Sub-categories are usually listed vertically and can contain a pretty large number of items. Ordering a long vertical list randomly is no short of an act of torture towards your would-be customers. It would certainly lead to a lot of frustration and cost you conversions. 

An alphabetically ordered list is ideal as it can be scanned quickly and your customers are able to know which letters to look out for instead of having to read the entire thing. It’s also quite easy to implement from a design perspective as programming software to arrange items in alphabetical order is comparatively easier than other sorting options which often require mathematical operations.

Also take care that you don’t end up listing 100 sub-categories. According to Baymard, most subjects feel overwhelmed when faced with more than 10 sub-category items to choose from. A good way to deal with this is by dividing your sub-categories into easily manageable sub-sub-categories. You should keep your sub-category hierarchies logical, easy to understand, and easy to scan. These can be subdivided up to three levels.

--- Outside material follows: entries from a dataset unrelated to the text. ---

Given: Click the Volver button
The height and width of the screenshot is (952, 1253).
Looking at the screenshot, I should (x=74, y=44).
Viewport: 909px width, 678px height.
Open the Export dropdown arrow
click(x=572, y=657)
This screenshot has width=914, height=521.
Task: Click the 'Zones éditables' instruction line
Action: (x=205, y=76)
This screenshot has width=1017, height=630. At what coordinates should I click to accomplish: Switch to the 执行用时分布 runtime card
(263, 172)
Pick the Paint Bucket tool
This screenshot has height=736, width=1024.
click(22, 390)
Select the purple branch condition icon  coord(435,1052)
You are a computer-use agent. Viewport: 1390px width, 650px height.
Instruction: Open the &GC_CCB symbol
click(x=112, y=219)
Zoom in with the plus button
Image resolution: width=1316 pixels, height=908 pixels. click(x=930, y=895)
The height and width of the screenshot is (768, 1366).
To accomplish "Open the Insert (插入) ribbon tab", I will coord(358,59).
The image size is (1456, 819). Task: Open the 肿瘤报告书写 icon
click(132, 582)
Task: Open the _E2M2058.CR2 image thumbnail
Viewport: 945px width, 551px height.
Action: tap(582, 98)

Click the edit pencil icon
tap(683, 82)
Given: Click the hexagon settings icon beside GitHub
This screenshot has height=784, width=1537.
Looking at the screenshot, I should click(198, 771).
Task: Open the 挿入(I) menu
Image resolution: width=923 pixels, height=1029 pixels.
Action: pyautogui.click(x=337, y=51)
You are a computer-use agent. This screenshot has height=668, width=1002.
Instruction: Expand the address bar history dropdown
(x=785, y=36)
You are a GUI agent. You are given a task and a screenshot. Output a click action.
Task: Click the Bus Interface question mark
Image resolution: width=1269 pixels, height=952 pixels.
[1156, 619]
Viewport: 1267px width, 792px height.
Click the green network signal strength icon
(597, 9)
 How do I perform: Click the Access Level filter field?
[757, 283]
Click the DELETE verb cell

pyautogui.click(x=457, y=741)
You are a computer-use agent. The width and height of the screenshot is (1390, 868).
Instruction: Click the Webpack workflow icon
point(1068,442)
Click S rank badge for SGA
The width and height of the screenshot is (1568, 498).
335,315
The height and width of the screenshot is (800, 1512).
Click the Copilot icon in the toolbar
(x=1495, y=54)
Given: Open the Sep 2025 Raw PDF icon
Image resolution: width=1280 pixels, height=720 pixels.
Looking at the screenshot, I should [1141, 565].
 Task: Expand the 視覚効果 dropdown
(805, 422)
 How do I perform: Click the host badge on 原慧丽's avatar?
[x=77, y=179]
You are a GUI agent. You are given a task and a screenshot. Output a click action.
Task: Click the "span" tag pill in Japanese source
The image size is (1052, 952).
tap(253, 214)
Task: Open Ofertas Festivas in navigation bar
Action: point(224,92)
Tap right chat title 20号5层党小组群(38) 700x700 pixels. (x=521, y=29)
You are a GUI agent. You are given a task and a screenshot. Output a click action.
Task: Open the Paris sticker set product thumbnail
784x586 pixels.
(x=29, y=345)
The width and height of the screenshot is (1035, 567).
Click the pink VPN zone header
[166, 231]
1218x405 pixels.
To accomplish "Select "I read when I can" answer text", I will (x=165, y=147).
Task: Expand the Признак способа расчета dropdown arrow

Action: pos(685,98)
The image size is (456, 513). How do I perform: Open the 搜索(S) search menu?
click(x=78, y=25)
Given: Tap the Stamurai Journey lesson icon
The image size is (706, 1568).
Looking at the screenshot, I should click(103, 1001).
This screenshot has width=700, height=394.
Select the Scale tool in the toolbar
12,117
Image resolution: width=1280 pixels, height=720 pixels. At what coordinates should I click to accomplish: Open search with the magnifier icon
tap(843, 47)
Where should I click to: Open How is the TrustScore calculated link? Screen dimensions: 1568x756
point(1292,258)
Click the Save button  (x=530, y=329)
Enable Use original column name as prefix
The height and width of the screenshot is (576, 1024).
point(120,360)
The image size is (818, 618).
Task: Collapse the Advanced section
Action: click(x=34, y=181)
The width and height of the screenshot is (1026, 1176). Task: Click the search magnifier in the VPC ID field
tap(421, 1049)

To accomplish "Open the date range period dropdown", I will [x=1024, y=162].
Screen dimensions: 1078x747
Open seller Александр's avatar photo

Let’s take the example of a fashion retailer. You can have men’s clothes, women’s clothes, and unisex clothes as your parent categories. Under the men’s category you can have formal wear, casual wear, and underwear as your primary sub-categories. Under the casual wear section you can have pants, shorts, shirts, jackets, and hats as your secondary sub-categories. Your hats can be further subdivided into sombreros, fedoras, newsboy caps, and baseball hats to form tertiary sub-categories.

It’s also a good idea to make your sub-category items clickable. 14% of sites make the sad mistake of listing them as just plain text labels.